## Your instructions
Below are entries; output exactly the lines from the one with "Open the Export dropdown arrow" to the one with "Task: Click question mark next to 商品分類", both included, and nothing else.

[Data extracted from a collection]

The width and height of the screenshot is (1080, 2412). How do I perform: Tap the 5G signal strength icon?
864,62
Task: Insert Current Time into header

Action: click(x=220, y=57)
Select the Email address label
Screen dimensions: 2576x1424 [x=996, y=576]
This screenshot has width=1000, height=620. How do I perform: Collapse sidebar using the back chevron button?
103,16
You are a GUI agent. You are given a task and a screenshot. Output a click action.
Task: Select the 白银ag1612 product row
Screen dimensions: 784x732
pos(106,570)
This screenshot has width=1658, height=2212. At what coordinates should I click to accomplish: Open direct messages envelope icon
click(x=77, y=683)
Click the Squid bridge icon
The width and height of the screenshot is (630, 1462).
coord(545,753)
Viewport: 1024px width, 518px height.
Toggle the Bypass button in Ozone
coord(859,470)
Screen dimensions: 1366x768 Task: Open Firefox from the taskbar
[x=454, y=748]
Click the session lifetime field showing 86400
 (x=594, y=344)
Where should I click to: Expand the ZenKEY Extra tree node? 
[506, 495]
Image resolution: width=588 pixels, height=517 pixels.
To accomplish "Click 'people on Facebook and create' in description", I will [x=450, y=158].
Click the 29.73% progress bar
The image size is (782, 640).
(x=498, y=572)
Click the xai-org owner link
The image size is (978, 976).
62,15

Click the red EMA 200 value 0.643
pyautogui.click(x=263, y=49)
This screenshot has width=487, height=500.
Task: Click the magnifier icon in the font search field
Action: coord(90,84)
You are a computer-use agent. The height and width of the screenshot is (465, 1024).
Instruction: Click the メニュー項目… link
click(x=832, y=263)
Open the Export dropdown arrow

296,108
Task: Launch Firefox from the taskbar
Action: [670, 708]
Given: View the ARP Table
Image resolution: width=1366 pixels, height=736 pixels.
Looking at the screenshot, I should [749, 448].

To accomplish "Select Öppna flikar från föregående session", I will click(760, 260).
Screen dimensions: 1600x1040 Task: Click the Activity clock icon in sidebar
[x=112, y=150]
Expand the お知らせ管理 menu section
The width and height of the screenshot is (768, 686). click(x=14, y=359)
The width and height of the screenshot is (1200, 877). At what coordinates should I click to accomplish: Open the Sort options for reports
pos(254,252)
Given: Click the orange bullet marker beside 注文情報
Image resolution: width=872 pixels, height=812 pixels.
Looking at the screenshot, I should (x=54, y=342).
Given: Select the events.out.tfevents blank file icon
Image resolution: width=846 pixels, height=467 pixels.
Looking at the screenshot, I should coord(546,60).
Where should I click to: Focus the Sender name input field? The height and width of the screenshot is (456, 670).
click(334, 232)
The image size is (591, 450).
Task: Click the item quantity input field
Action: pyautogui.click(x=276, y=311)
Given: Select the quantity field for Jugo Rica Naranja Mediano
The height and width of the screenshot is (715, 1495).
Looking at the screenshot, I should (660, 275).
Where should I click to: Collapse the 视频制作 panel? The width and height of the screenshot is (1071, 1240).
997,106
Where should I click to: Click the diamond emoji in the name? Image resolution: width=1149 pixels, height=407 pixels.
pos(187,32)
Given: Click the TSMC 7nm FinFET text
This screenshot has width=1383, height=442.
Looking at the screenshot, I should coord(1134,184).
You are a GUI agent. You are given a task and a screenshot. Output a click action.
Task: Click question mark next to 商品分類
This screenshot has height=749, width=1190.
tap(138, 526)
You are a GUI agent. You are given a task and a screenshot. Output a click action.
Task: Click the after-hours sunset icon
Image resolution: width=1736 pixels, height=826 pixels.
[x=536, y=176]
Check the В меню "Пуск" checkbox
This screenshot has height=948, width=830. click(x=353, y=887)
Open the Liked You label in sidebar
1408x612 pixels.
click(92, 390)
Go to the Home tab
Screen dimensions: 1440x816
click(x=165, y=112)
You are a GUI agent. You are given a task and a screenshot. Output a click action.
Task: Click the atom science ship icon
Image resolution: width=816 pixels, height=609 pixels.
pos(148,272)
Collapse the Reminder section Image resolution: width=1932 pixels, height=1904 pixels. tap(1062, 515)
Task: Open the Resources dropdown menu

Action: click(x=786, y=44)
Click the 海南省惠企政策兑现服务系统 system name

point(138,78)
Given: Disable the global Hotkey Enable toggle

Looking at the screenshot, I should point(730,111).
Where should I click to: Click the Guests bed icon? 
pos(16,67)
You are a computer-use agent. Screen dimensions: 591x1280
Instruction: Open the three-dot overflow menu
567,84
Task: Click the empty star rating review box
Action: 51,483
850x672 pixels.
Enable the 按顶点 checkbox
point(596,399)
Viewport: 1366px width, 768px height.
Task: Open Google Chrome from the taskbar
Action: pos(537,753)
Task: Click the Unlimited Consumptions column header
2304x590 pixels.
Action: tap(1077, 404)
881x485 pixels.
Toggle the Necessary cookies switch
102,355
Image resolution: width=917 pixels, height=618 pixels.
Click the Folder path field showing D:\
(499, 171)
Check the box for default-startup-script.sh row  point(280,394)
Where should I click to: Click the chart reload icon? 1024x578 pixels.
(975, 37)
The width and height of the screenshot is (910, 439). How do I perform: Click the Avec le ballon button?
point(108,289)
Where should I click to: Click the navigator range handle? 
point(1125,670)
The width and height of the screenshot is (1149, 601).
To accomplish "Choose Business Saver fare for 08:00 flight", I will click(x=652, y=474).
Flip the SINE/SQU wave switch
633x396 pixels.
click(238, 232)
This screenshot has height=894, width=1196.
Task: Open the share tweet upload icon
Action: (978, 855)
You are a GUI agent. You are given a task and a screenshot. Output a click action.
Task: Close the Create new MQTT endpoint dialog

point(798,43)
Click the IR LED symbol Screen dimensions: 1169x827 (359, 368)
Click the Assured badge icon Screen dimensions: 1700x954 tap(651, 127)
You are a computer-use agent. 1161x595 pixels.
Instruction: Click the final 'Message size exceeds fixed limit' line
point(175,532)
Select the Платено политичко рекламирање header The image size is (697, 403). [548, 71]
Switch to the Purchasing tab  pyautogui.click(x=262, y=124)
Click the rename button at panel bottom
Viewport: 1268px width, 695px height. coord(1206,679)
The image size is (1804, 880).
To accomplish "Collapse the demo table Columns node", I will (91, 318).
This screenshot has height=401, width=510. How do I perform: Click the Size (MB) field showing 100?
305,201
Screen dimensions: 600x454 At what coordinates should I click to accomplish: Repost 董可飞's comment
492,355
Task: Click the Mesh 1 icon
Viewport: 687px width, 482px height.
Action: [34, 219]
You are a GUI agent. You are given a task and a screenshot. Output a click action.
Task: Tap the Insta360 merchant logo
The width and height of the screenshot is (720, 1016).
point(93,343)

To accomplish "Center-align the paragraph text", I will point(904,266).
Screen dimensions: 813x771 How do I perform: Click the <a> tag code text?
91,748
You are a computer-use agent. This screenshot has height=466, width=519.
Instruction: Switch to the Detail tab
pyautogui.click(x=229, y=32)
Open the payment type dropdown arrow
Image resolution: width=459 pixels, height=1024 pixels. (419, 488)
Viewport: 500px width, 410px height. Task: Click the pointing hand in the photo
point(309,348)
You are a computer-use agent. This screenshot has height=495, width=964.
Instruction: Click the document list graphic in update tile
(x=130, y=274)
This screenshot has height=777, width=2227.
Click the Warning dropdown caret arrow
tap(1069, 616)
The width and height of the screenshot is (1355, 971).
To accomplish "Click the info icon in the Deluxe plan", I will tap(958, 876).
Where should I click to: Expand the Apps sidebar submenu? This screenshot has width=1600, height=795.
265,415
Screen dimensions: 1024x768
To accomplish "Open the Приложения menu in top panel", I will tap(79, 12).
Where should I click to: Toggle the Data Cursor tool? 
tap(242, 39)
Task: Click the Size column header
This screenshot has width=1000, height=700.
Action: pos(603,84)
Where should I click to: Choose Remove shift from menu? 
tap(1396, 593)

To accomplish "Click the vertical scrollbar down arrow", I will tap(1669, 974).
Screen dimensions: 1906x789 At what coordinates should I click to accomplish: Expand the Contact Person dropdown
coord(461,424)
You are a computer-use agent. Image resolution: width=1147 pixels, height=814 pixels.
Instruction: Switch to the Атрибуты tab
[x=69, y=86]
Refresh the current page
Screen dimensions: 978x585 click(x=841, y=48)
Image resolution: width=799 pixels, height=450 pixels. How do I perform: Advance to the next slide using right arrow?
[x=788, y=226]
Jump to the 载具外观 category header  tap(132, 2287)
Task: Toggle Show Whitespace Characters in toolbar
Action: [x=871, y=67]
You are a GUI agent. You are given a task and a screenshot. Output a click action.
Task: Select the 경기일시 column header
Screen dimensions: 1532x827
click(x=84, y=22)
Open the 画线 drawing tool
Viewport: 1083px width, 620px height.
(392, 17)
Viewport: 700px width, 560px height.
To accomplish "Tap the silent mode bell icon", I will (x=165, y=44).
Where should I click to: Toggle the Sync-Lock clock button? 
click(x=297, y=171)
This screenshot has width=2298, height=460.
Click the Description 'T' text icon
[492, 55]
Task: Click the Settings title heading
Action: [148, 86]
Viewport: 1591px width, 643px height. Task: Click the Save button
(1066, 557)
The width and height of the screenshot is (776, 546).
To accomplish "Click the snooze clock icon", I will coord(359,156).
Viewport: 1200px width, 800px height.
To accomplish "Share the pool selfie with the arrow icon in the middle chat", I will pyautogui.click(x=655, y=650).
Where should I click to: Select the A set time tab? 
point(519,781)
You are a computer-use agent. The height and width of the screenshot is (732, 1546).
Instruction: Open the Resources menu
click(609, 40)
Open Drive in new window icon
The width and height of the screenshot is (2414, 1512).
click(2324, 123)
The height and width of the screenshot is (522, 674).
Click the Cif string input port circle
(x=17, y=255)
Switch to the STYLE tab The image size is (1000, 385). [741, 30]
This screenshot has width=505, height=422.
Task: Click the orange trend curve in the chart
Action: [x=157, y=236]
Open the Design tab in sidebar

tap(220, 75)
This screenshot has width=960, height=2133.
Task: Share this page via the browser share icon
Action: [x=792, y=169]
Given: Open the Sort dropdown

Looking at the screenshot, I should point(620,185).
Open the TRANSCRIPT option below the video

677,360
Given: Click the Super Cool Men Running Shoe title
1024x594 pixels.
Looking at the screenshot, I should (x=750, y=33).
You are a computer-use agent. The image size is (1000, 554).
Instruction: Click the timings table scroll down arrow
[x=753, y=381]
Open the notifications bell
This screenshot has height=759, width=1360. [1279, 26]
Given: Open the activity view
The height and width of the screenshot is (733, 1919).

## Answer
Open the Export dropdown arrow

296,108
Task: Launch Firefox from the taskbar
Action: [670, 708]
Given: View the ARP Table
Image resolution: width=1366 pixels, height=736 pixels.
Looking at the screenshot, I should [749, 448].

To accomplish "Select Öppna flikar från föregående session", I will click(760, 260).
Screen dimensions: 1600x1040 Task: Click the Activity clock icon in sidebar
[x=112, y=150]
Expand the お知らせ管理 menu section
The width and height of the screenshot is (768, 686). click(x=14, y=359)
The width and height of the screenshot is (1200, 877). At what coordinates should I click to accomplish: Open the Sort options for reports
pos(254,252)
Given: Click the orange bullet marker beside 注文情報
Image resolution: width=872 pixels, height=812 pixels.
Looking at the screenshot, I should (x=54, y=342).
Given: Select the events.out.tfevents blank file icon
Image resolution: width=846 pixels, height=467 pixels.
Looking at the screenshot, I should coord(546,60).
Where should I click to: Focus the Sender name input field? The height and width of the screenshot is (456, 670).
click(334, 232)
The image size is (591, 450).
Task: Click the item quantity input field
Action: pyautogui.click(x=276, y=311)
Given: Select the quantity field for Jugo Rica Naranja Mediano
The height and width of the screenshot is (715, 1495).
Looking at the screenshot, I should (660, 275).
Where should I click to: Collapse the 视频制作 panel? The width and height of the screenshot is (1071, 1240).
997,106
Where should I click to: Click the diamond emoji in the name? Image resolution: width=1149 pixels, height=407 pixels.
pos(187,32)
Given: Click the TSMC 7nm FinFET text
This screenshot has width=1383, height=442.
Looking at the screenshot, I should coord(1134,184).
You are a GUI agent. You are given a task and a screenshot. Output a click action.
Task: Click question mark next to 商品分類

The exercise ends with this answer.